§ **Exercise brief**
Gather every line below that contains the string "perform" and copy each one out.

[Interface element records]
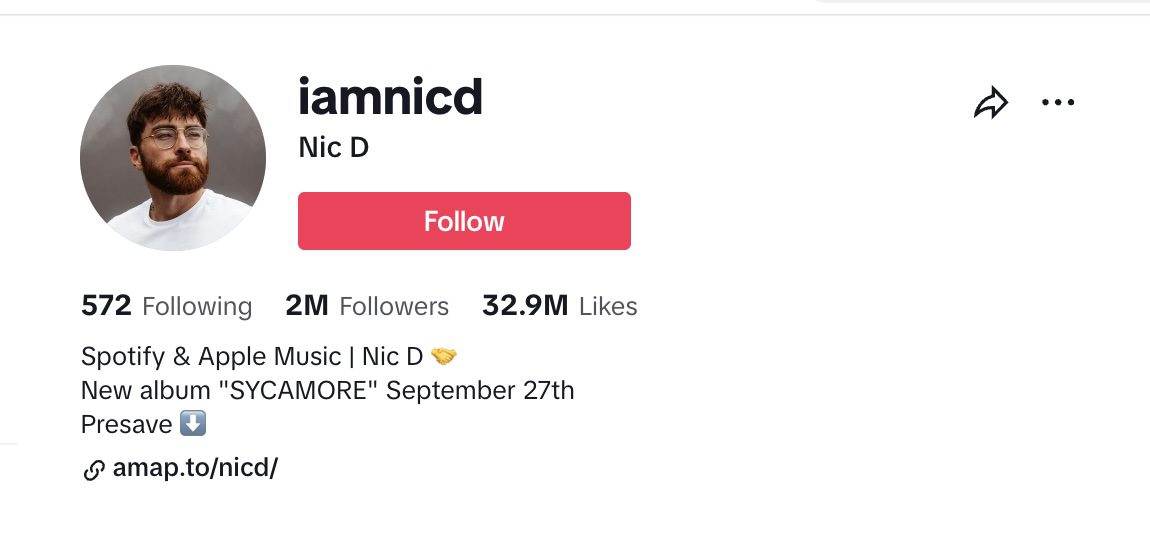
Task: Click the Likes label
Action: [608, 306]
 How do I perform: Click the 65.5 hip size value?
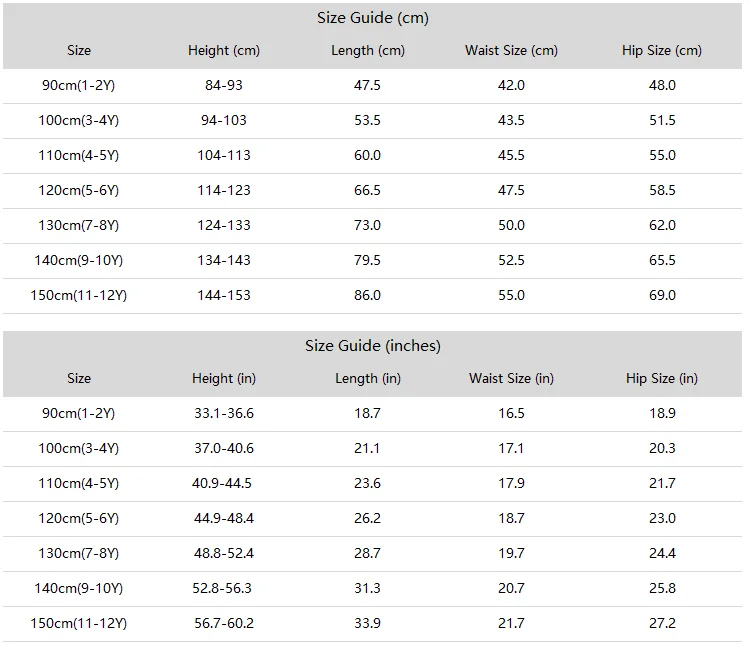[x=662, y=261]
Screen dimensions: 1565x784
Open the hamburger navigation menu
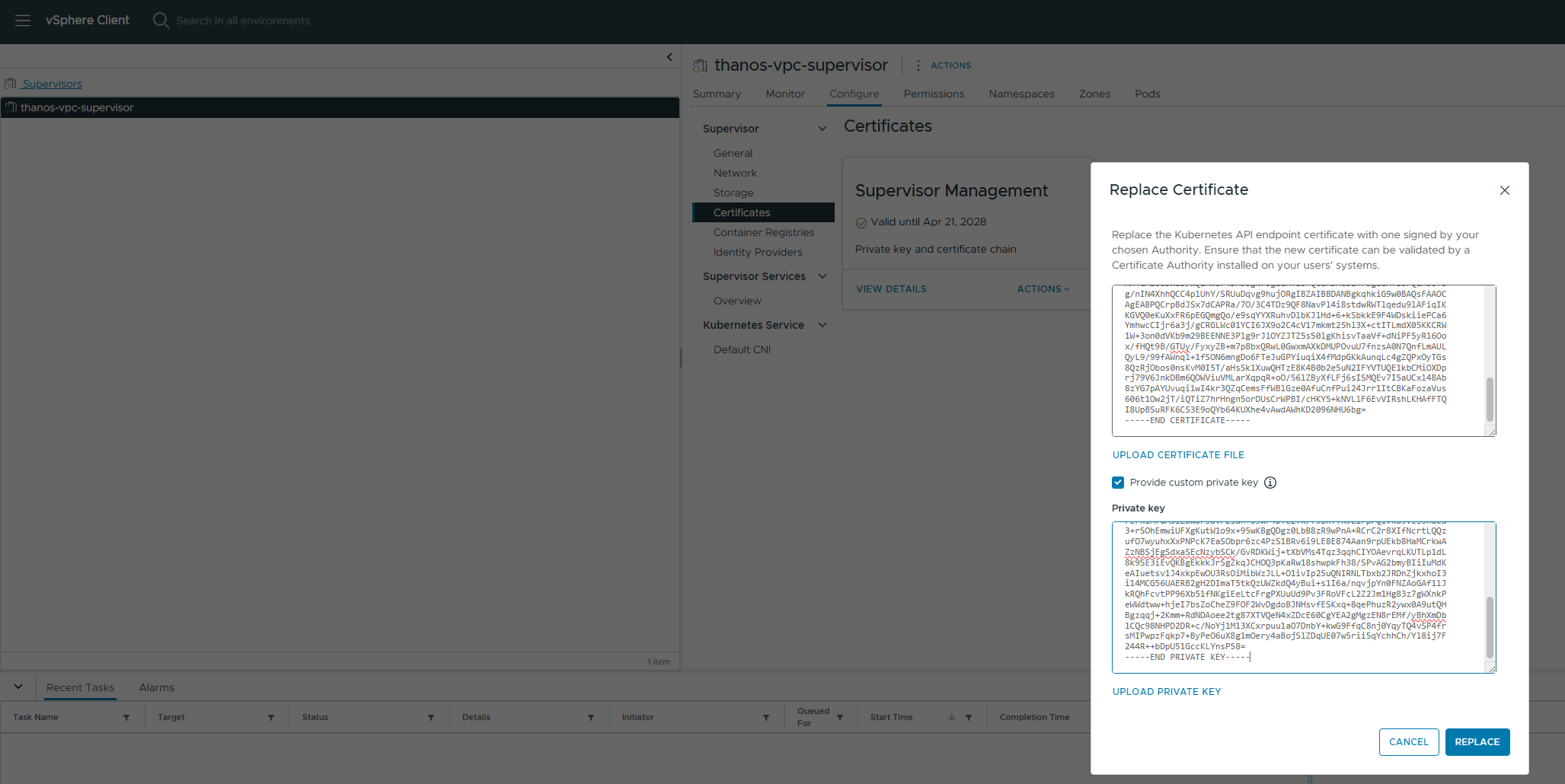tap(23, 21)
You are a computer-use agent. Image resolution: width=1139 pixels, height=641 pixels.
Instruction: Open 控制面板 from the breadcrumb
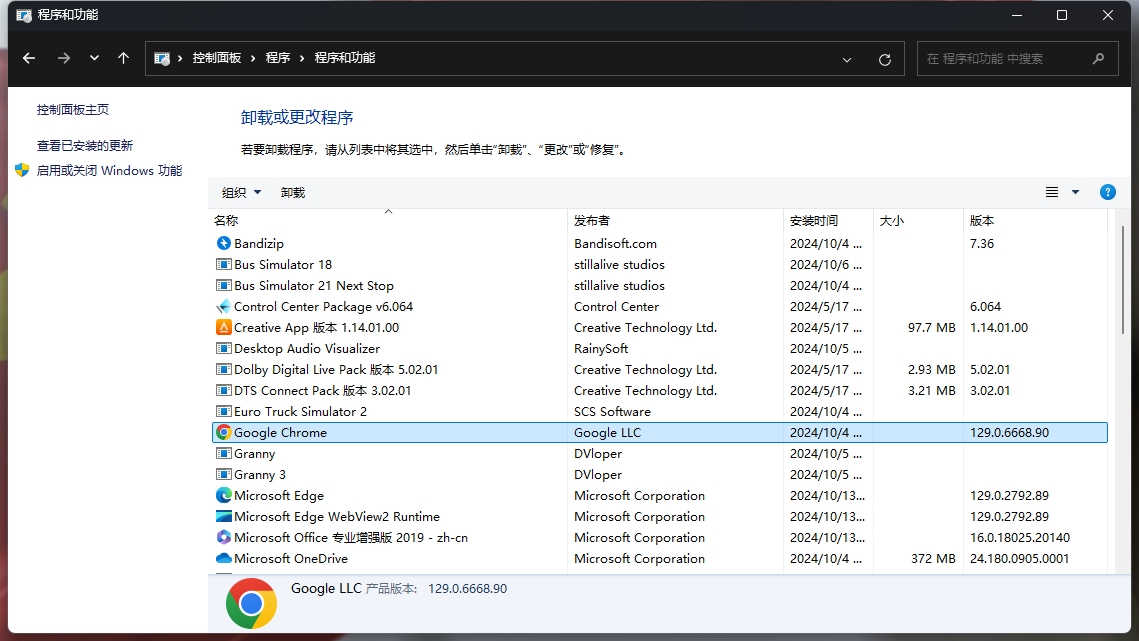(x=217, y=58)
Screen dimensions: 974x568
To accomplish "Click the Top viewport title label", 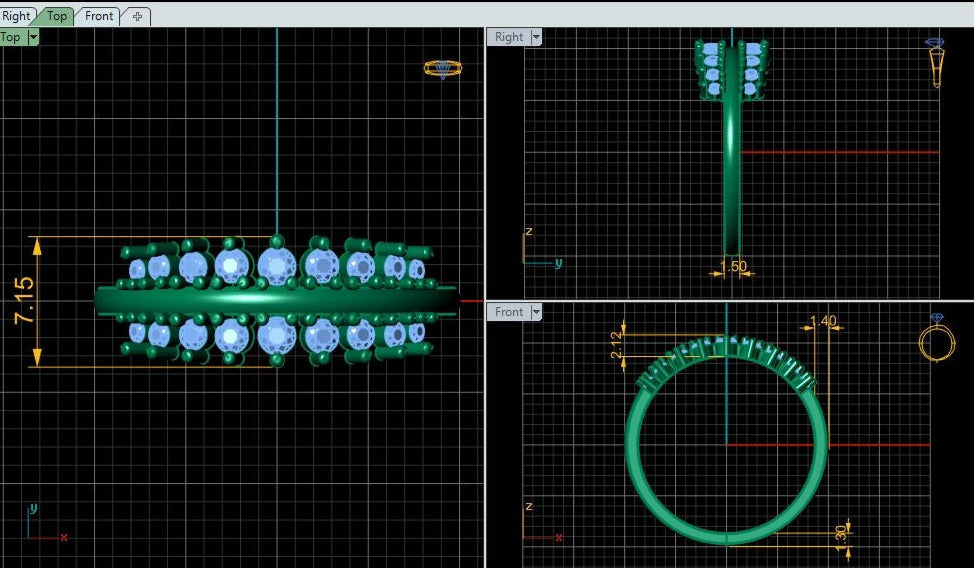I will (11, 37).
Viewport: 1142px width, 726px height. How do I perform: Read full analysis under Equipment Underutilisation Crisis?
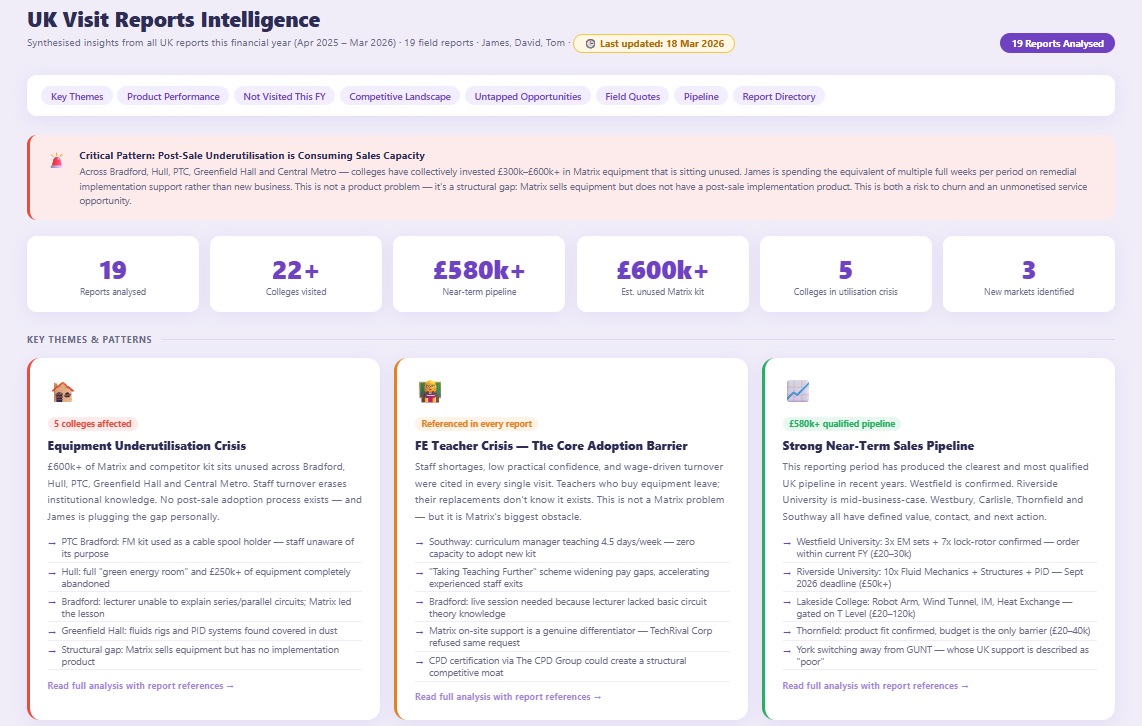tap(140, 685)

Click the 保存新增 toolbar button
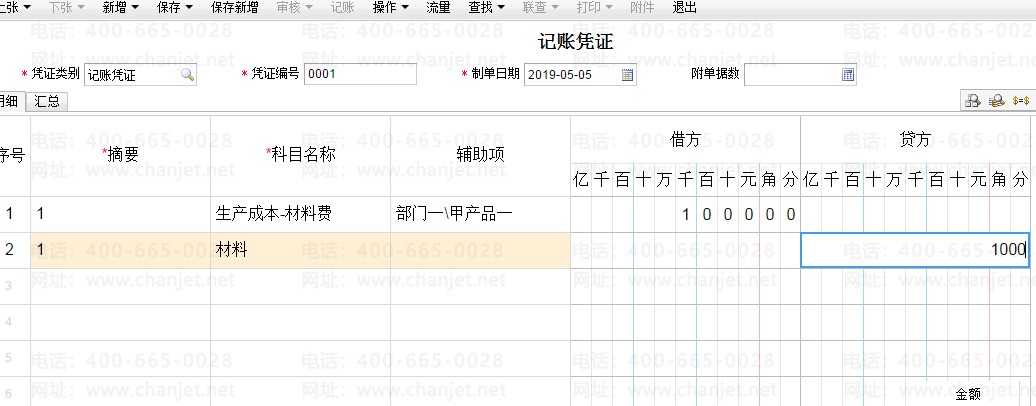click(x=235, y=7)
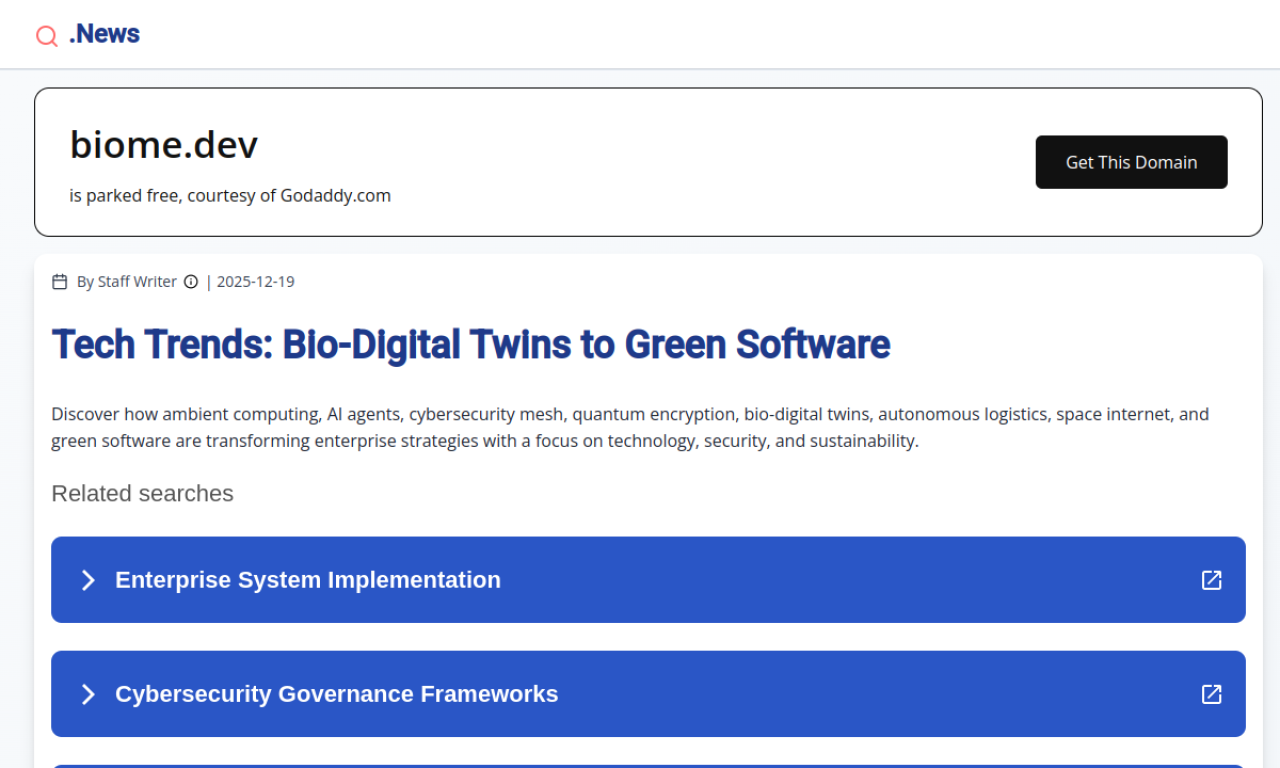Click the 2025-12-19 publication date
Image resolution: width=1280 pixels, height=768 pixels.
point(255,282)
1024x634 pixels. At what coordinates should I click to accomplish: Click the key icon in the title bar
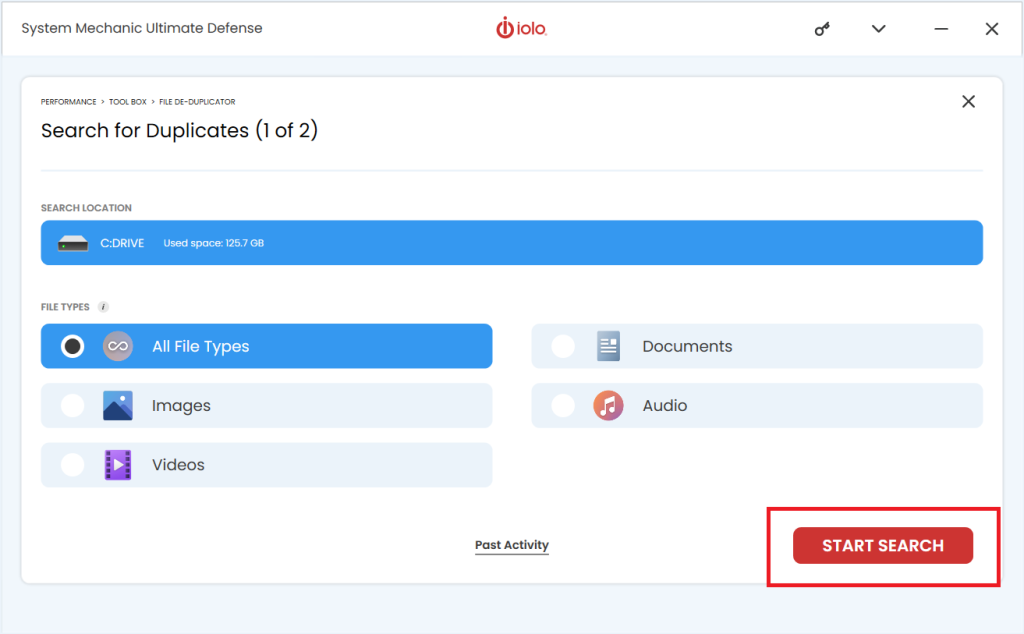tap(822, 28)
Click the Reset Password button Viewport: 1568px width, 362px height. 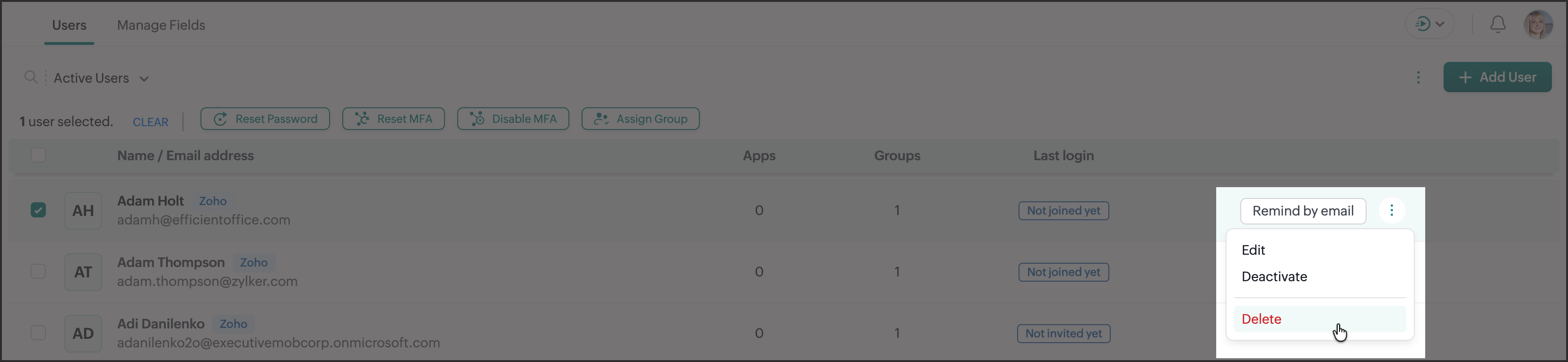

§ **Result of the exercise**
 How do I perform: Click the 65.5 hip size value?
Viewport: 1142px width, 726px height. How do I perform: Read full analysis under Equipment Underutilisation Crisis?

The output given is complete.